- Born: October 11, 1917 New York City, New York, United States
- Died: February 10, 2013 (aged 95) San Antonio, Texas, U.S.
- Allegiance: United States
- Branch: United States Army United States Air Force
- Service years: 1945-46, 1956-72
- Rank: Lieutenant colonel
- Conflicts: World War II

= Therese Slone-Baker =

U.S. Air Force officer

Therese Mary Slone-Baker (née Slone; October 11, 1917 - February 10, 2013) was an officer of the United States Air Force.

==Army service==
A first-generation American, Slone worked as a secretary, at the Social Security Administration and the United States Maritime Commission, before joining the Women's Army Corps in the waning months of the Second World War. In the Army, under the command of Manton S. Eddy, she developed recruitment plans in conjunction with the American Legion.

==Inter-service years==
Having mustered out of the Army in 1946 as a technical sergeant, she spent a few unhappy years as a civilian before returning to the military. In 1951, she received a direct commission as a second lieutenant in the United States Air Force.

Between 1953 and 1956, she worked as a civilian at Edwards Air Force Base.

==Air Force service==
Recalled to active duty in 1956, she began her Air Force career as a recruiter for the Women's Air Force; recruiting on college campuses throughout Texas, Oklahoma, Arkansas, Louisiana, and New Mexico.
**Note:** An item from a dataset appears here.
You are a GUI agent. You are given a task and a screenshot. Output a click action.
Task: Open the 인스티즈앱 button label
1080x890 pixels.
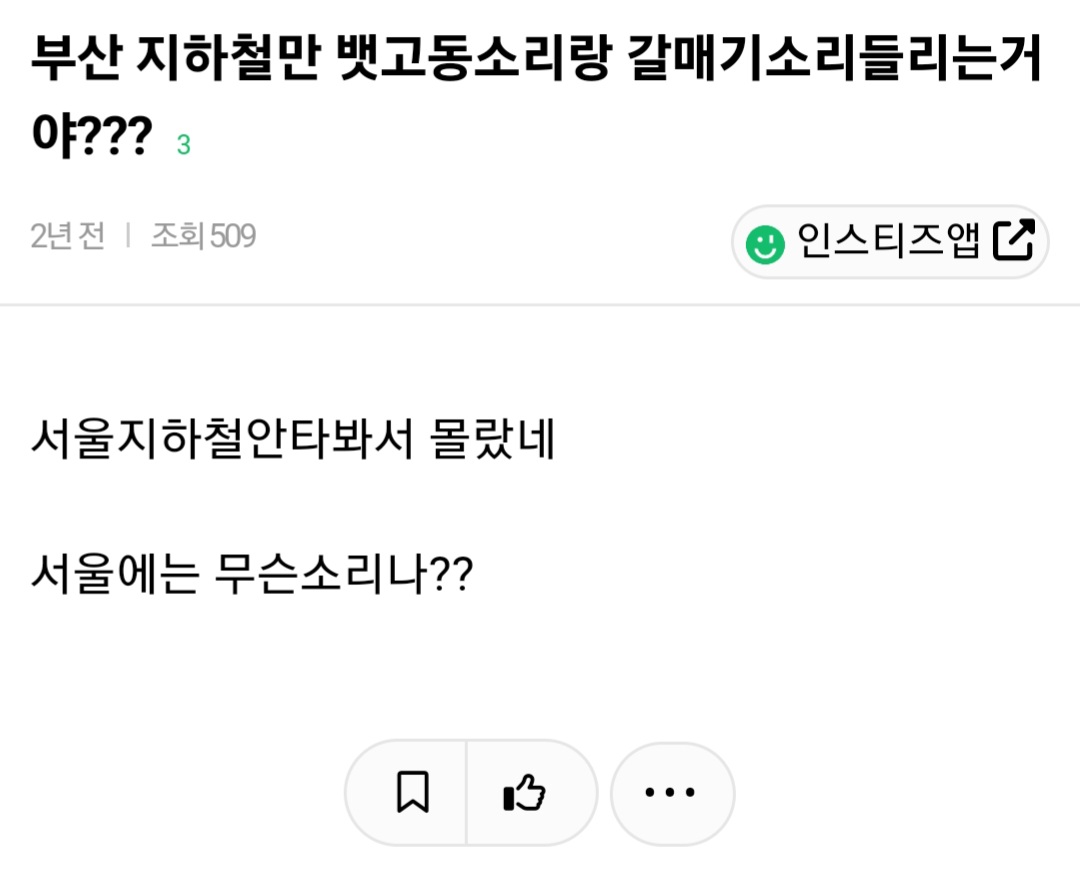[888, 241]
She also served in post-war Germany and at Lackland Air Force Base.

A captain by 1960, she continued her work in recruitment in Ohio, drawing up new means to attract more recruits.

In June 1966, after an overseas tour at Ramstein Air Base, she was promoted to major.

She retired from the Air Force in 1972, as a lieutenant colonel.

==Later years==
In August 1975, Slone married Thomas Baker, thus becoming Slone-Baker; in her own words, "I didn't marry until after I retired because my goal was set on furnishing myself security and not relying on anyone else. I'm stubborn that way."

In the 1980s and 1990s, Slone-Baker became active in promoting the remembrance of women veterans in the United States military. In particular, she advocated for the Women in Military Service for America Memorial; by reminding women veterans to register for the memorial. She noted that women were sometimes difficult to track after leaving service because of name changes, due to marriage, so registering themselves was important.

She also served as the president of the Women's Overseas Service League.

Eventually settling in San Antonio, Slone-Baker died there in February 2013.